> [Complete the following]
A. Rewrite the change management article starting at "Three Approaches to" and ending at "improvement or innovation.", swapping "innovation" for "transformation".
B. In the change management article, what is Change Management no longer, and what is it instead?
C. Continue the change management article from its last sentence.

> [Given passage]
▬▬▬▬▬▬▬▬▬▬

Thursday, August 1, 2019

Three Approaches to Manage Intensive Change Successfully

At the end of the day, change is never for its own sake, it’s about business improvement or innovation.

Due to the “VUCA” nature of the digital era, change is unavoidable and digital disruption is inevitable, with high intensity. There are so many things need to be changed, and there are also so many drivers behind changes. It is nevertheless true that the change itself has become unpredictable and evolutionary. The change managers have to ponder: Where do synergistic attainment of strategic business goals and high returns on investment occur? Which methodologies should you experiment with and what approaches will you take to improve management effectiveness?

Nonlinear change management: Digital enterprises are inherently complicated, the highly intensive changes do not happen in isolation from each other in predictable ways, but act as a complex system feeding, amplifying and ameliorating the change effect. With emergent digital technologies and powerful enterprise collaboration platforms, organizations are shifting from the overly rigid organizational pyramid to a flatter structure with blurred functional border and a mix of physical and virtual environmental setting. A part of a dynamic business system emits more energy than it is normally supposed to, that is going beyond the linear response of the part. The business nonlinearity comes through different characteristics such as mixed structures, diversity, volatility, ambiguity, unpredictability, and increased flux. Thus, the linear business system perception and management discipline needs to be replaced by highly adaptive digital system viewpoint and nonlinear management discipline. Change Management is no longer the isolated activity or one time business initiative but an iterative business continuum. To change an organizational system, you must understand the concept of the true meaning of the nonlinear organizational dynamic. Radical change often needs to restructure the root of the company such as values, beliefs, and objectives, besides the hard business components tuning such as process optimization or technology update. It’s also important to leverage Systems Thinking in Change Management, to communicate within the spiral of conscious awareness and apply interdisciplinary approach to manage change systematically.

▬▬▬▬▬▬▬▬▬▬

> [Listed records]
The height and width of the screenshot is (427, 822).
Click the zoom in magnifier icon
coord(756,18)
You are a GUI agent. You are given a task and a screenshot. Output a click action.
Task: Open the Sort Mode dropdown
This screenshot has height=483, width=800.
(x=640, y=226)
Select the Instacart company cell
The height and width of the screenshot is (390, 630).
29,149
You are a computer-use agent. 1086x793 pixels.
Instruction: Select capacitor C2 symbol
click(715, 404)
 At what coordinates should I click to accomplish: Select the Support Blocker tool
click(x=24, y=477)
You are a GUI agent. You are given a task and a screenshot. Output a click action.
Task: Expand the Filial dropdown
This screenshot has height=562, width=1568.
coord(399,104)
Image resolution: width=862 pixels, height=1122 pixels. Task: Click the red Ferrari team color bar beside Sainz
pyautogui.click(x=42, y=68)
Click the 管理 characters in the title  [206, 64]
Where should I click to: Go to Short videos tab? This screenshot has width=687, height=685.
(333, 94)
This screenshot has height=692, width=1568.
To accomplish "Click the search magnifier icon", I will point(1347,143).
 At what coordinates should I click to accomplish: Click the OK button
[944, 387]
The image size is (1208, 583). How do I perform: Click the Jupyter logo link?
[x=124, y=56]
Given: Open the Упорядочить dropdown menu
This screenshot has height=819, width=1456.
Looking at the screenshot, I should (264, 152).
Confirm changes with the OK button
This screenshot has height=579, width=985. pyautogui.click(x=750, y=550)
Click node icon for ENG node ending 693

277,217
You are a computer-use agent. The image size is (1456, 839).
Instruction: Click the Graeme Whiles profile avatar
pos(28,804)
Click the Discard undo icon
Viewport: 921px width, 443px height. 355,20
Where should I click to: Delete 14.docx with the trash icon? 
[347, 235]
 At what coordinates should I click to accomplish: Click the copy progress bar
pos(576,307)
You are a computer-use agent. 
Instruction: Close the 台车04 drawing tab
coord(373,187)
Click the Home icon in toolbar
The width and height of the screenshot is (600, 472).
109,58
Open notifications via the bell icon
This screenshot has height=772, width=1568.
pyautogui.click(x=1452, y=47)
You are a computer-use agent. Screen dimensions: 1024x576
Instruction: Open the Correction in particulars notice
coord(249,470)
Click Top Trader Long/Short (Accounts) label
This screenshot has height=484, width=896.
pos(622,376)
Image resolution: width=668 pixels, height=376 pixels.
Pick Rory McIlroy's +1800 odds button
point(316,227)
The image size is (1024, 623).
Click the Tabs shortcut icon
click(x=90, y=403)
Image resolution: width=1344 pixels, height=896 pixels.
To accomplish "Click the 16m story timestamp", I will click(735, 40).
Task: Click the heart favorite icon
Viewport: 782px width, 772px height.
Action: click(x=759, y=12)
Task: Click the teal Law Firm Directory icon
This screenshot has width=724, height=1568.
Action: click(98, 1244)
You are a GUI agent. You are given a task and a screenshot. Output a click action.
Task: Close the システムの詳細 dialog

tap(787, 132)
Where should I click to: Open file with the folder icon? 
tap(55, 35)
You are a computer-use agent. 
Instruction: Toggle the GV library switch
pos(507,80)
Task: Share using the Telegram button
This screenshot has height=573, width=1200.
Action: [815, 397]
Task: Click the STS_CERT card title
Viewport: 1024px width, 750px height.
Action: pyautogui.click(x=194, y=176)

▬▬▬▬▬▬▬▬▬▬

> [Activity answers]
A.
Three Approaches to Manage Intensive Change Successfully

At the end of the day, change is never for its own sake, it’s about business improvement or transformation.

B. It is no longer an isolated activity or one-time business initiative but an iterative business continuum.

C.
People-centric Change Management: Traditional Change Management is often process-driven, but digital change management has to be people-centric. Change comes from within the hearts and minds of the people. The most challenging aspect of any change management plan is to gain engagement with the workforce. For change to be embraced by stakeholders, they ultimately need to understand why it is an improvement and what it will improve for them. Change happens when changing is easier than maintaining the status quo and, more importantly, when people no longer feel threatened by it. Understanding the psychological process behind the change is just a necessary element that a great change leader must master. And such knowledge is part of understanding human behaviors. People-centric change methodology is evident reinforcement and proof of "best practice" of digital management.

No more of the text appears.